What can I serve with shrimp cakes?
These shrimp cakes are delicious served with the wasabi mayo included in this recipe, but they also pair well with sweet chilli sauce, soy sauce or Japanese sesame dressing. For a more substantial meal, serve them with steamed rice, a fresh salad or stir-fried vegetables.
Why are my shrimp cakes falling apart?
This usually means the shrimp wasn’t chopped finely enough or the mixture is a little too wet. Make sure the shrimp is finely minced, pat thawed shrimp dry before using, and mix everything together thoroughly so the egg and cornflour can bind the mixture.

Looking for More Easy Lunch & Snack Recipes?
If you’re looking for more easy, protein-packed recipes to keep on rotation, you’ve come to the right place. Whether you’re after a quick lunch, satisfying snack or meal prep idea, these are some of my favourites:
- Tuna Mayo Corn Rice Balls – A family-friendly rice ball filled with tuna, sweetcorn and creamy mayo that’s perfect for lunchboxes and meal prep.
- Spam & Egg Rice Balls – A satisfying grab-and-go breakfast or lunch inspired by the flavours of Spam musubi.
- Kimchi Tuna Rice Balls – A spicy twist on classic tuna rice balls, packed with kimchi and plenty of flavour.
- Mentaiko Onigiri – Japanese rice balls filled with creamy, savoury mentaiko for an easy snack or light meal.
📖 Recipe

Air Fryer Shrimp Cakes
Equipment
Ingredients
Shrimp Cakes
- 300 g raw shrimp prawns, peeled
- ½ cup frozen peas defrosted
- ½ cup corn kernels
- ¼ large carrot finely diced
- 1 spring onion finely sliced
- 1 egg
- 2 tablespoon cornflour cornstarch
- 1 teaspoon salt
- ½ teaspoon white pepper
- Oil spray
Optional Wasabi Mayo
- 2 tablespoon Kewpie mayonnaise
- 1-2 teaspoon wasabi paste adjust to taste
Instructions
- Mince the shrimp in a food processor or finely chop with a sharp knife, then transfer to a large mixing bowl.
- Add the peas, corn, carrot, spring onion, egg, cornflour, salt and white pepper.

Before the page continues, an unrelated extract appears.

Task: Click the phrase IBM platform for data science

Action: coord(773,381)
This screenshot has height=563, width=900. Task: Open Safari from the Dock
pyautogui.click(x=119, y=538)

Mix until well combined.
- Using slightly damp or gloved hands, scoop about 2 tablespoons of the mixture, roll into a ball, then gently flatten into a patty. Repeat with the remaining mixture.

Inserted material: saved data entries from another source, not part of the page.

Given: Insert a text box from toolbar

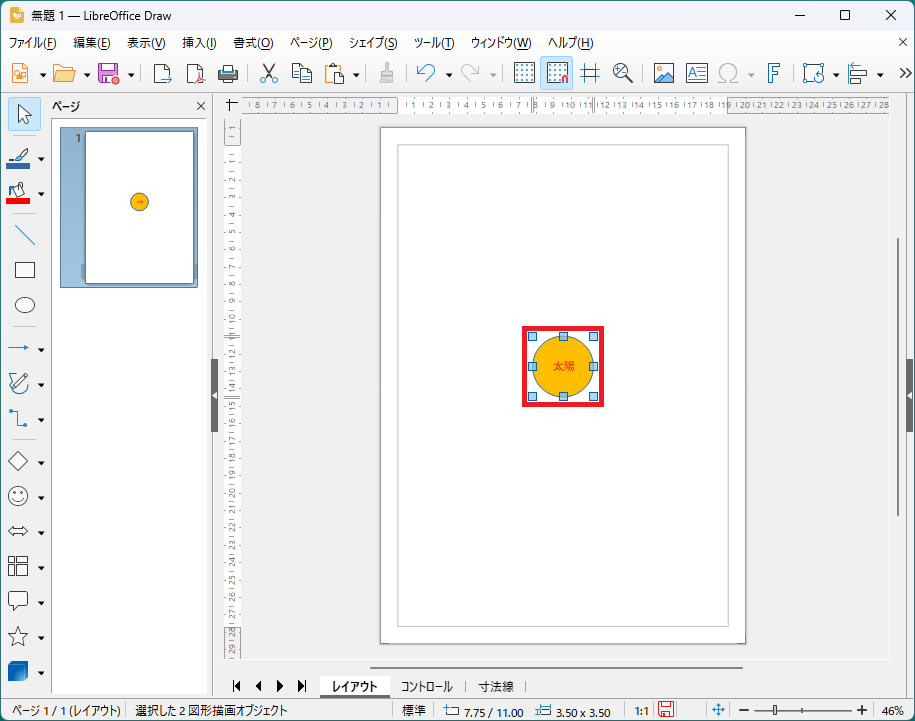Looking at the screenshot, I should (696, 73).
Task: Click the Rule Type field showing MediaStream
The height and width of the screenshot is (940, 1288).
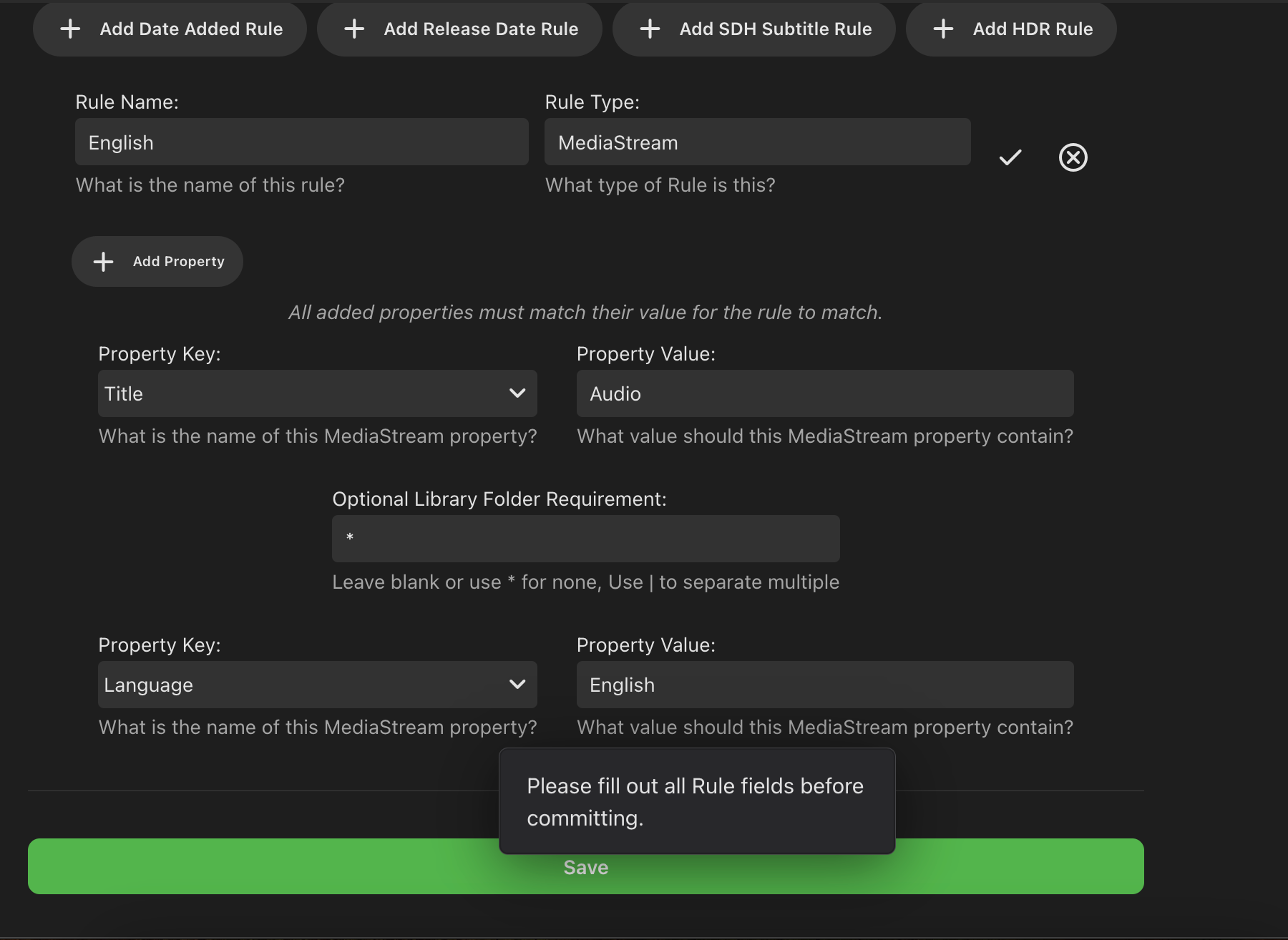Action: pos(757,142)
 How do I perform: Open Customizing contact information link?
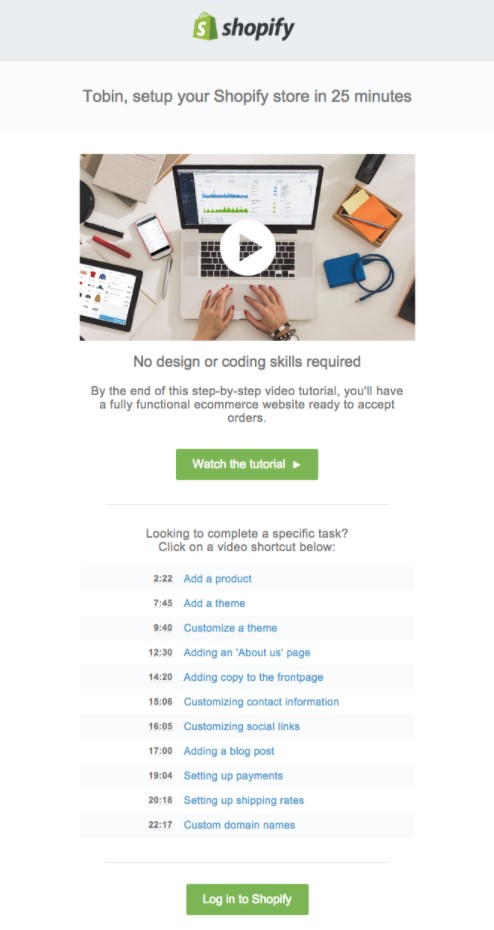point(261,702)
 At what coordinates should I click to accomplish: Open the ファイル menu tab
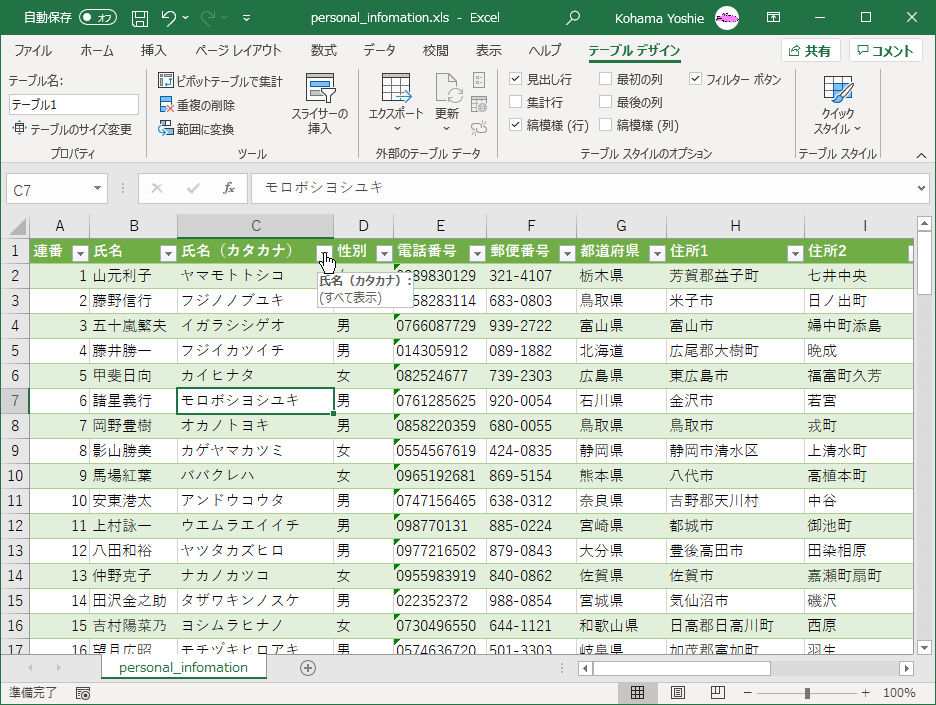click(33, 51)
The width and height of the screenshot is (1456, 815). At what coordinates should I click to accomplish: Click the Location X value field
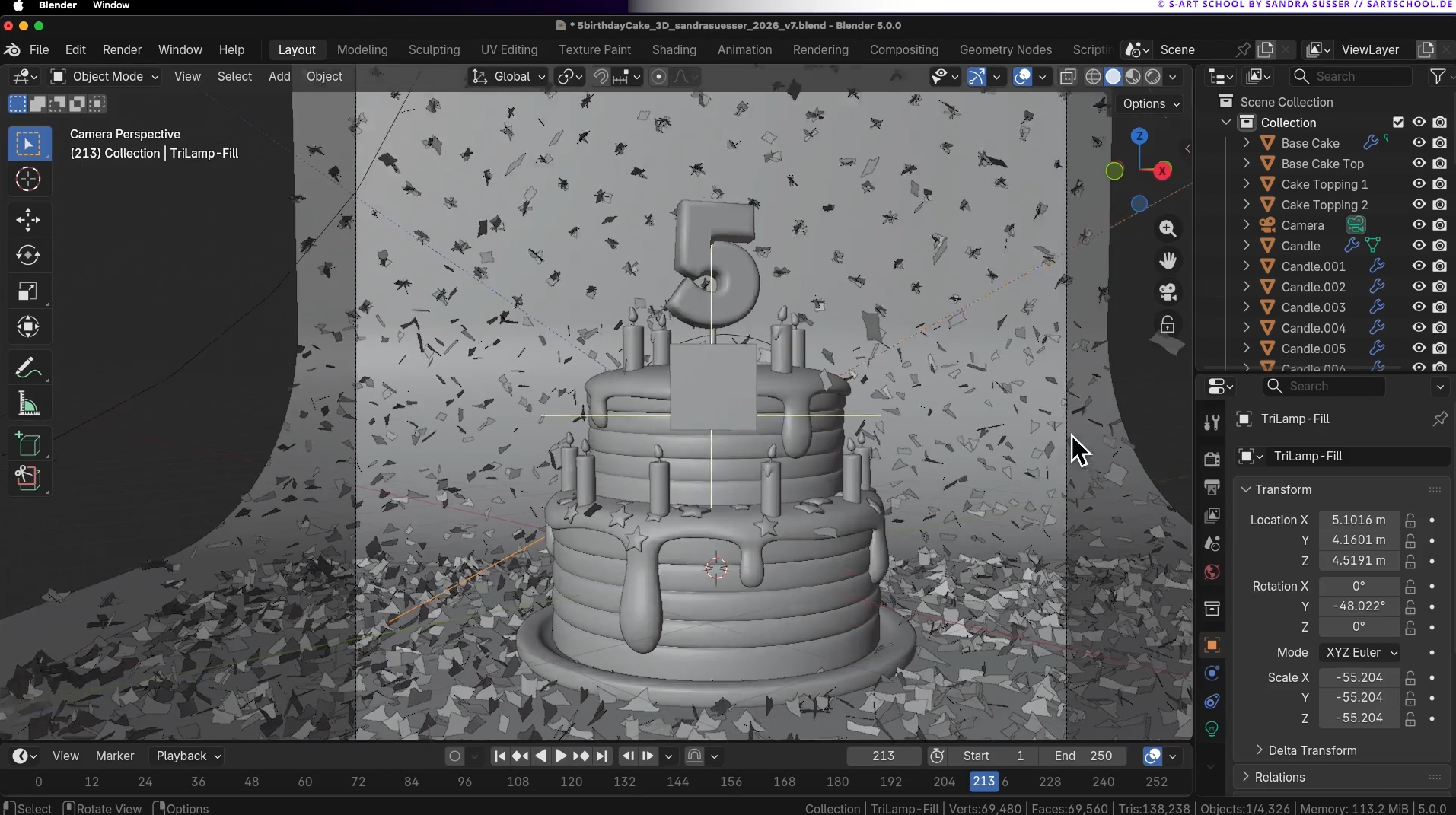coord(1359,520)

- Arrange the shrimp cakes in a single layer in the air fryer basket and lightly spray the tops with oil.
- Air fry at 180°C (350°F) for 10–12 minutes, or until the shrimp cakes are cooked through and lightly golden.
- While the shrimp cakes are cooking, stir together the Kewpie mayonnaise and wasabi paste until smooth.

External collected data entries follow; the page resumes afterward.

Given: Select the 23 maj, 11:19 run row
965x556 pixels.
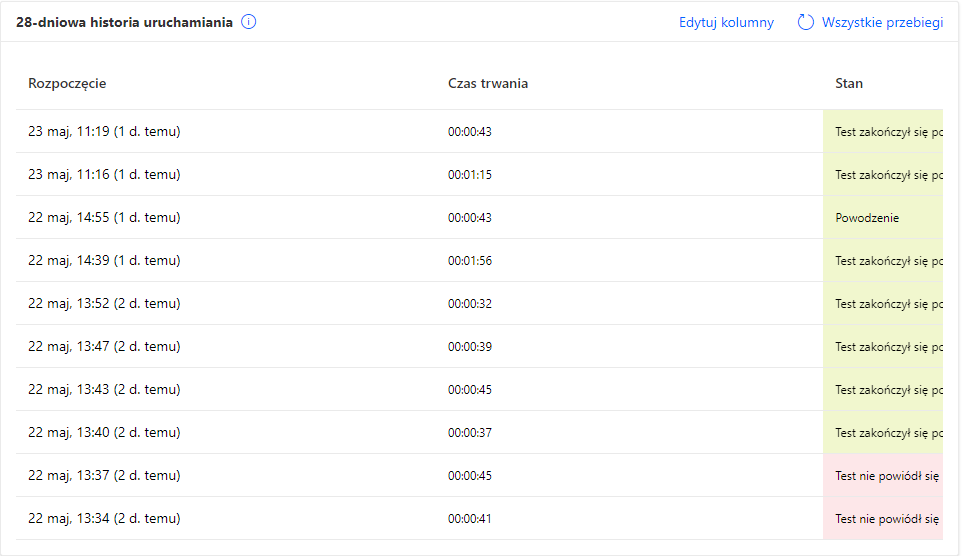Looking at the screenshot, I should (104, 131).
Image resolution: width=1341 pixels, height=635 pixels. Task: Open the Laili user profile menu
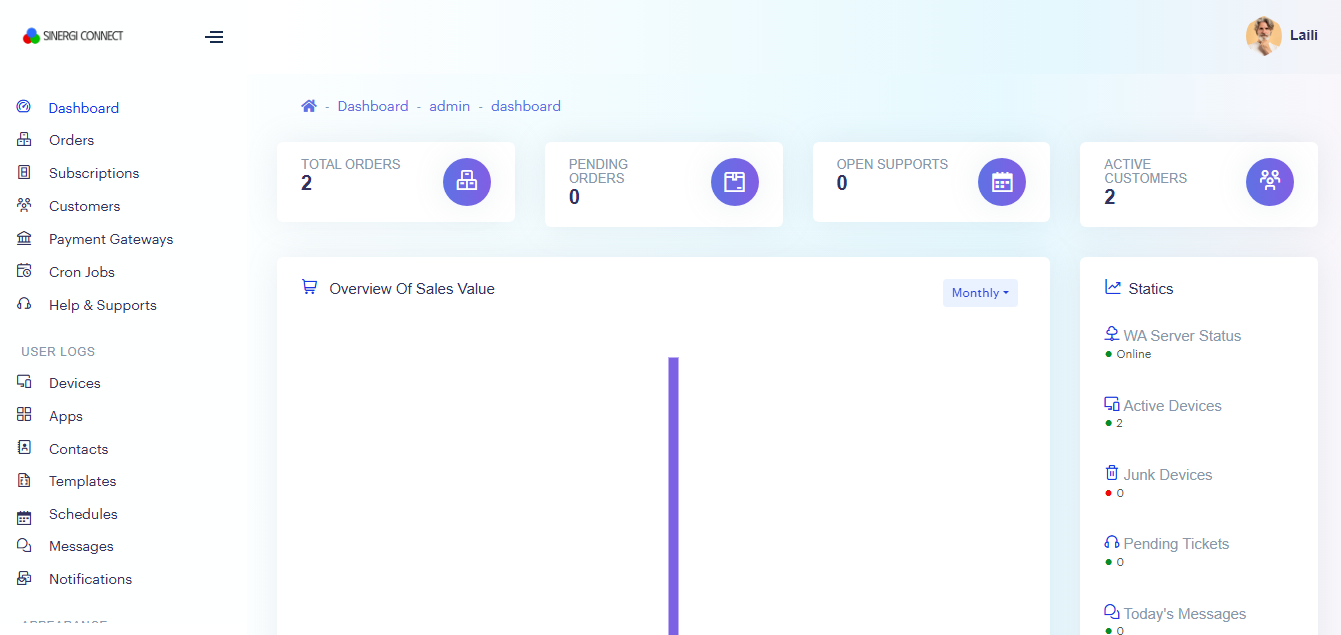coord(1282,36)
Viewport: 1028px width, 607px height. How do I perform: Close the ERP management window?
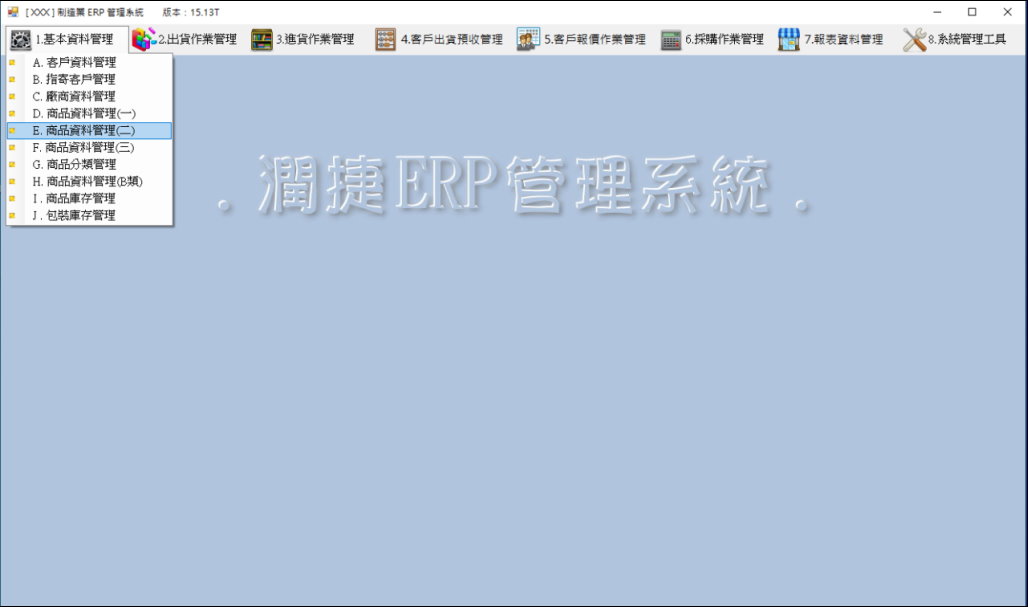[x=1007, y=12]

- Serve the shrimp cakes immediately with the wasabi mayo dipping sauce.
Notes
- If using frozen shrimp, thaw completely and pat dry before chopping.
- The mixture is quite sticky, so lightly damp hands or disposable gloves make shaping much easier.
- These shrimp cakes can also be pan-fried over medium heat for 4–5 minutes per side until golden and cooked through.
- Leftover shrimp cakes can be stored in an airtight container in the refrigerator for up to 3 days or frozen for up to 3 months.